Cyprus Mail

Coronavirus: personal doctors have some concerns about logistics of administering jab

Photo: CNA

Doctors on Tuesday expressed mixed views on the health ministry’s decision to let personal doctors administer the AstraZeneca vaccine to those aged 30 and over, with some welcoming the move and others questioning its safety.

Last week, in a bid to speed up the national vaccination process and reduce portal crashes, the ministry asked personal doctors to express their interest in giving their patients the AstraZeneca vaccine.

Interested doctors are accepting expressions of interest from patients until Wednesday this week so that the necessary quantity of vaccines can be requested from the ministry and the process can begin in the coming weeks.

Vaccinations by personal doctors will be performed in parallel with the operation of vaccination centres, with those wanting any other vaccine having to follow the standard procedure through the portal and adhere to age groups.

“Ever since declaring an interest in vaccinating our patients, we have been inundated with calls and emails asking for appointments,” Dr Simos Kazamias told ActiveRadio on Tuesday.

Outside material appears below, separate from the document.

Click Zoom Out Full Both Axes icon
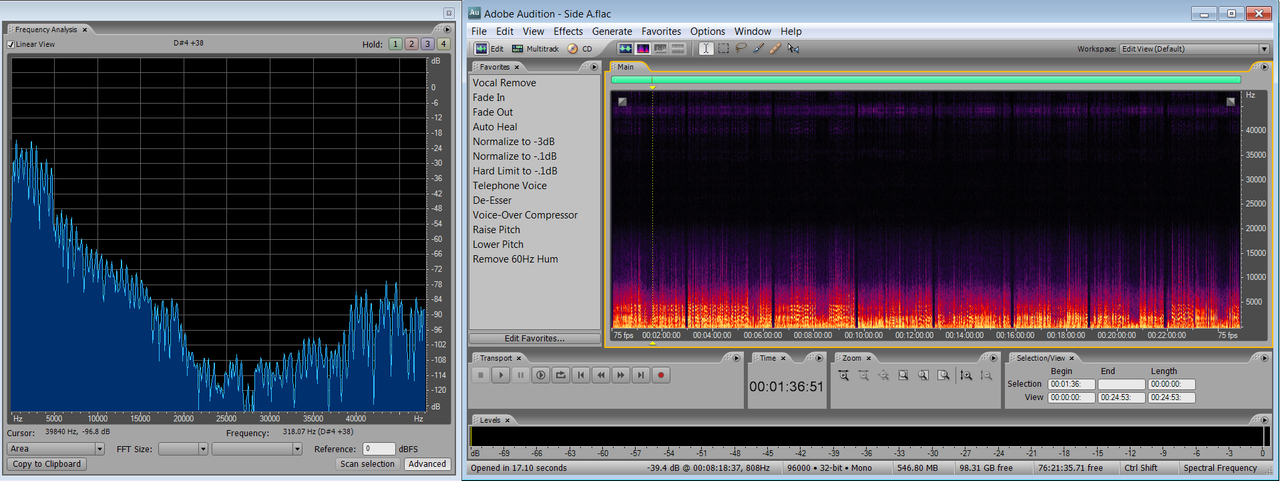This screenshot has width=1280, height=481. point(883,375)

People are starting to see that vaccinations are the only way out of the pandemic, said Kazamias, who was reportedly one of the first to actively express his interest in administering the AstraZeneca jab.

“My purpose is to do whatever I can to contribute to the fight against this virus,” he continued, adding that he hopes to start as soon as possible.

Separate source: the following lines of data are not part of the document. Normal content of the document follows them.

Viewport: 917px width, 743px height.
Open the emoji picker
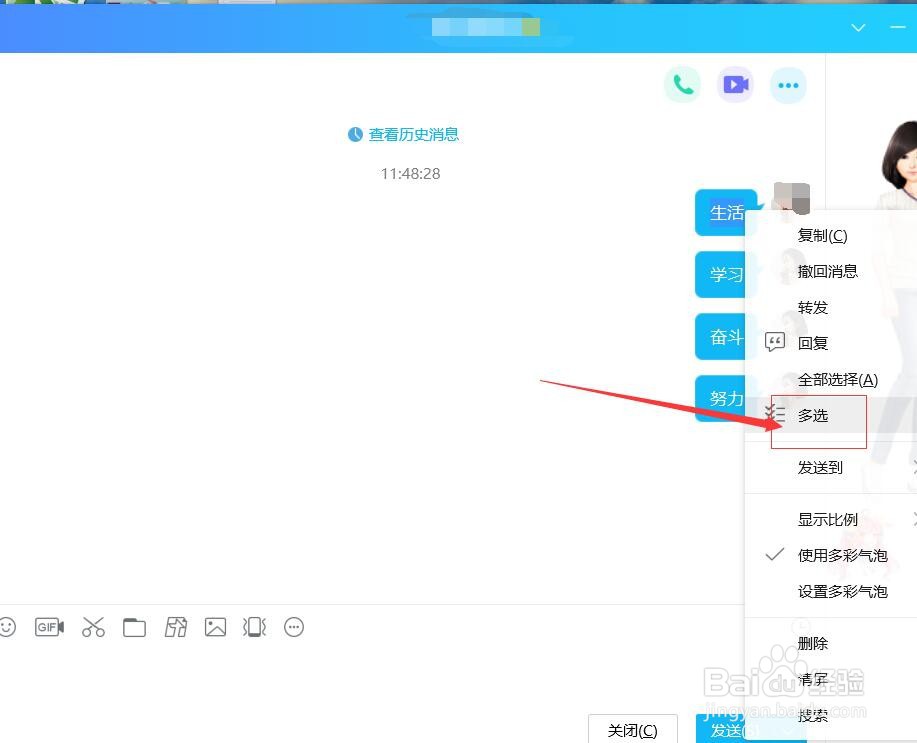coord(9,627)
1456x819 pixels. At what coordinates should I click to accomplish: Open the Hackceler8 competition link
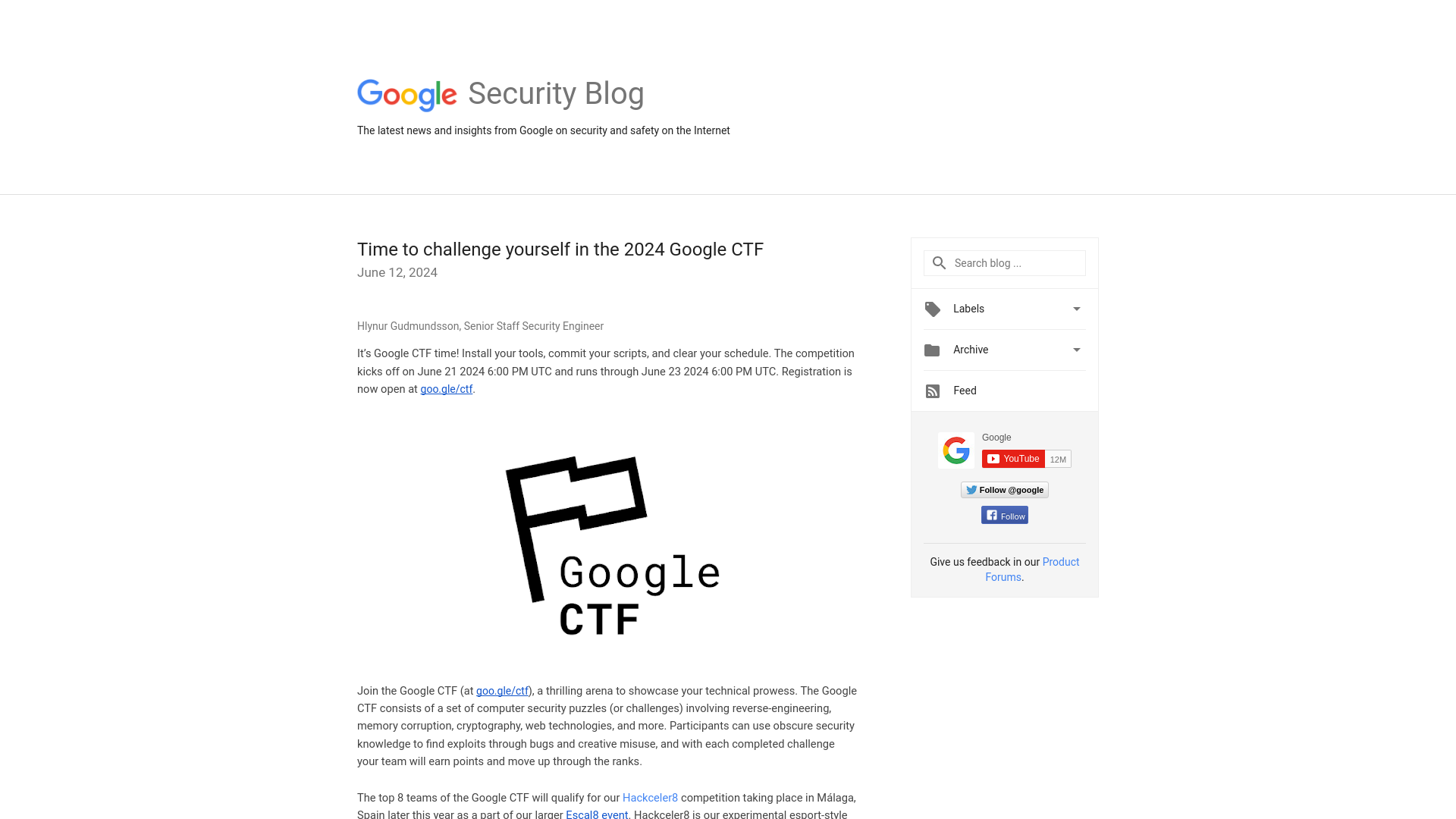[x=650, y=797]
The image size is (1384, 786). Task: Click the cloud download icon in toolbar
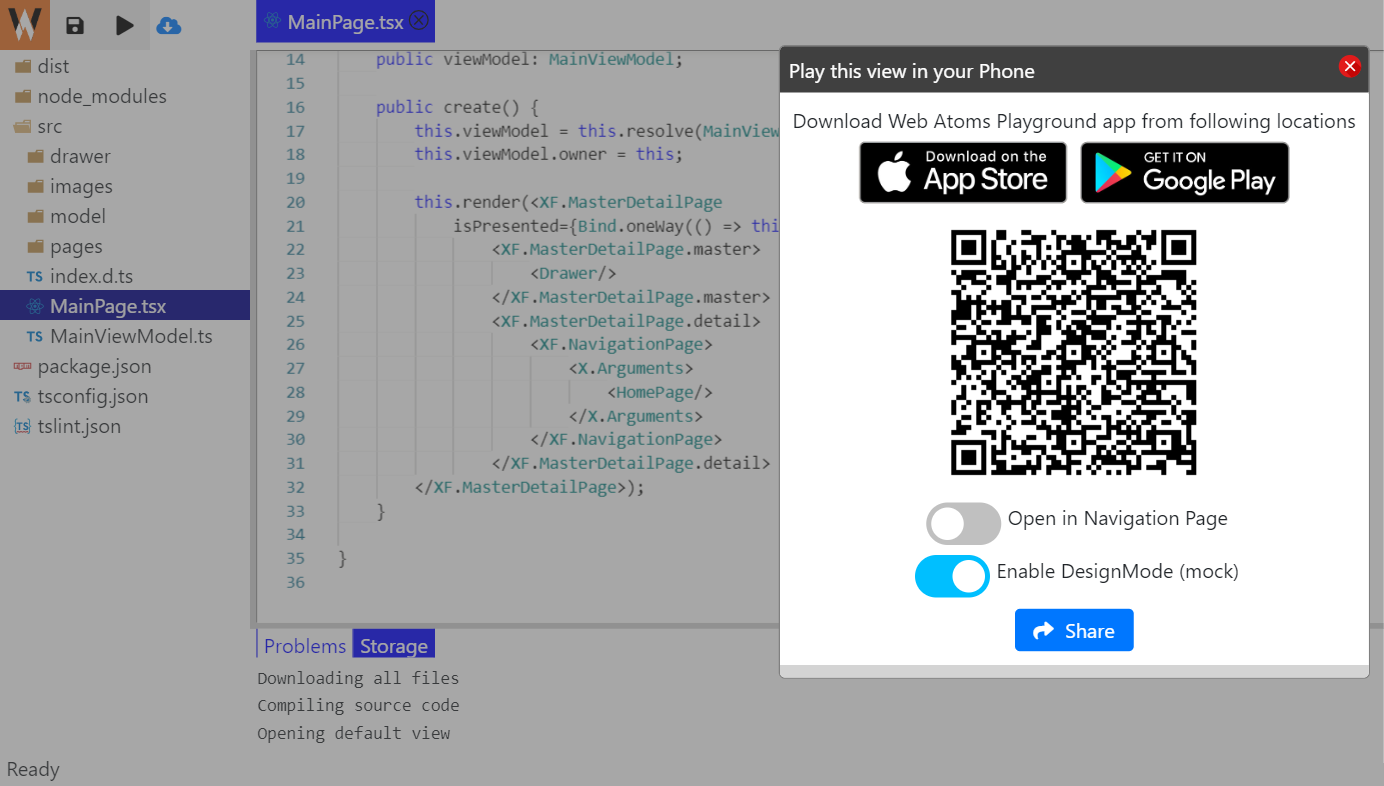point(169,25)
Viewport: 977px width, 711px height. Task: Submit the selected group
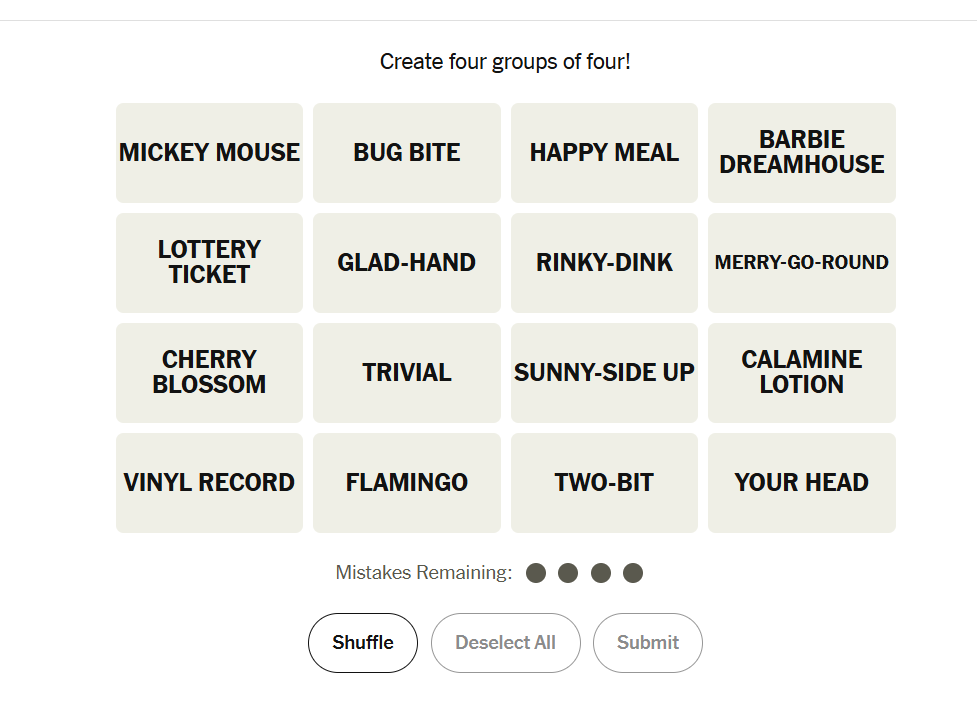click(648, 643)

“If I manage to vaccinate 300 people, the impact would be massive,” he said.

The University of Nicosia Medical Centre also reported very high demand from its registered patients, many of which were people who missed the window corresponding to their age group.

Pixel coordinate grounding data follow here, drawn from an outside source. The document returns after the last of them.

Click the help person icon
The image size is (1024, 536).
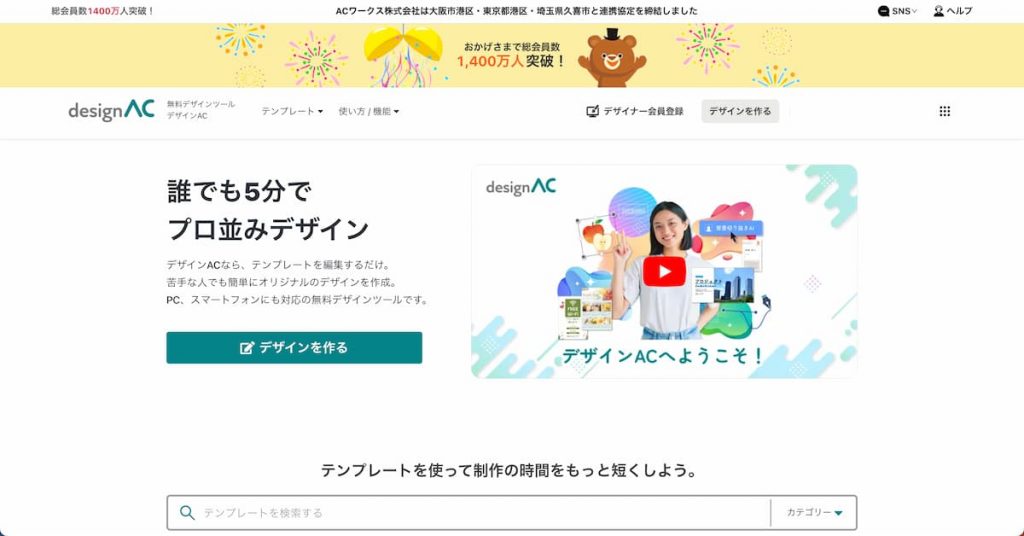point(938,11)
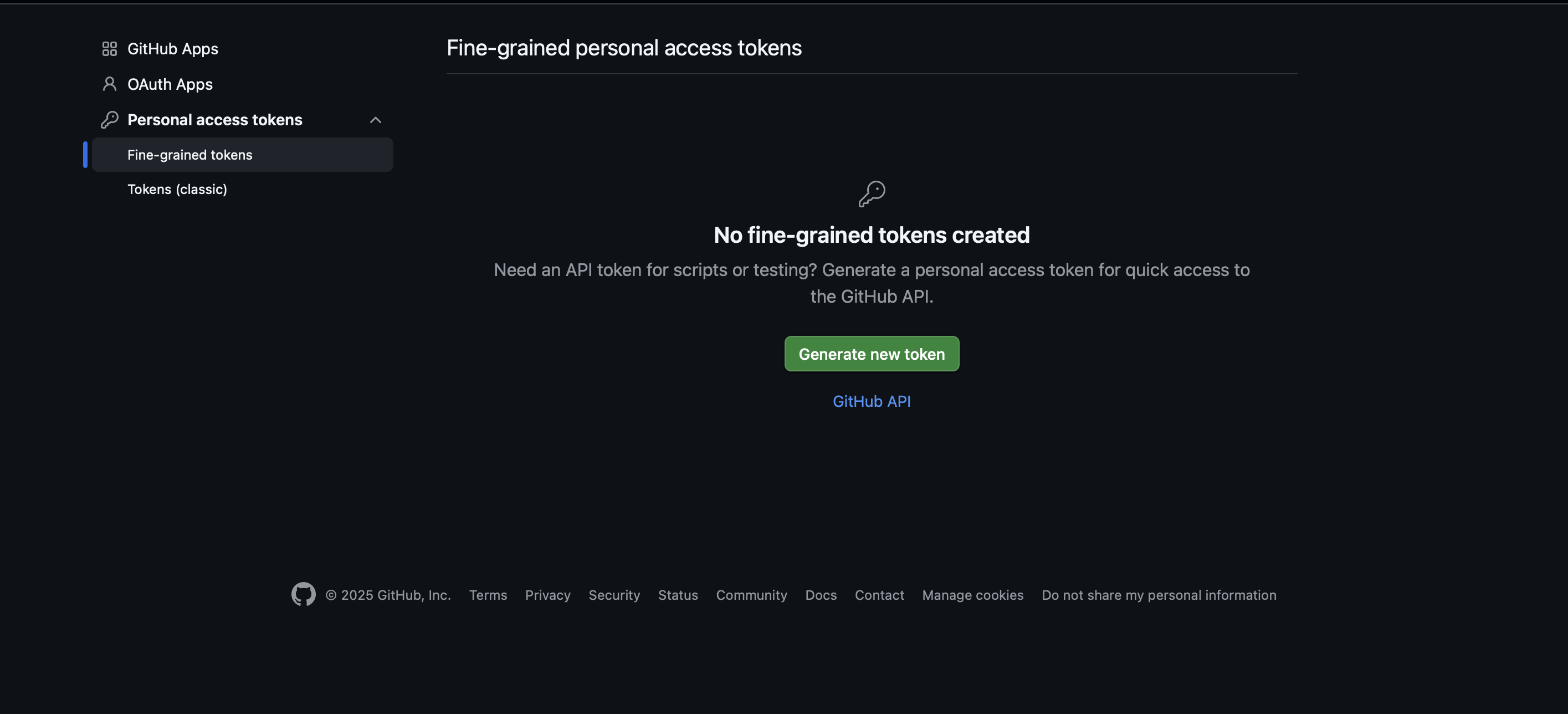Click Do not share my personal information
The height and width of the screenshot is (714, 1568).
click(1159, 595)
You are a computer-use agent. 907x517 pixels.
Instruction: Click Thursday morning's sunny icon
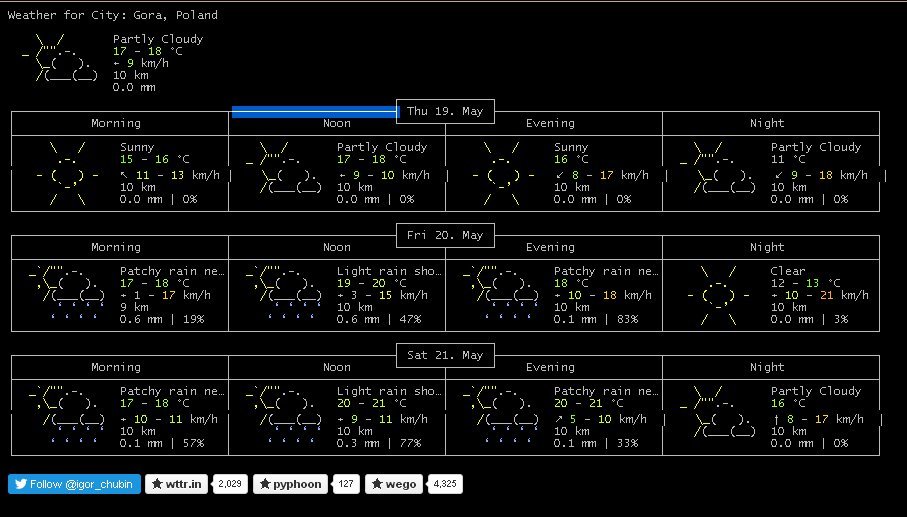click(68, 174)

But while some doctors were enthusiastic about the new development, others came to doubt its effectiveness and safety.

In a statement, the Cyprus pathologists’ association said it is not possible to turn surgeries into vaccination centres while also ensuring high quality services for all other patients, a view shared by family doctors association president Andreas Polynikis, who told Cybc that doctors have no time to perform their duties and also vaccinate people.

Later in the day, the health ministry responded that the purpose was simply to speed up the vaccination process, reminding that participation by personal doctors was optional.

It should also be noted that doctors will only be able to vaccinate their registered patients.

At the same time, the general practitioners association questioned whether surgeries were properly equipped to accommodate said vaccinations, and complained they were not consulted on this decision.

Since personal doctors give other vaccines – such as the flu jab – there is no reason why their surgeries shouldn’t be properly equipped, the ministry said.

On the subject of a reimbursement of €10 per vaccine offered to doctors taking part in the scheme, pathologists said they “cannot accept it when it comes at the price of our patients’ health”.

To this, Kazamias responded that he, like several other doctors he spoke to, intends to donate all of the money he makes from vaccinations to charity.

“We have never been offered, and have never asked for, any money to vaccinate people for the common flu, and yet we do it,” Kazamias said. “It is our duty to help”.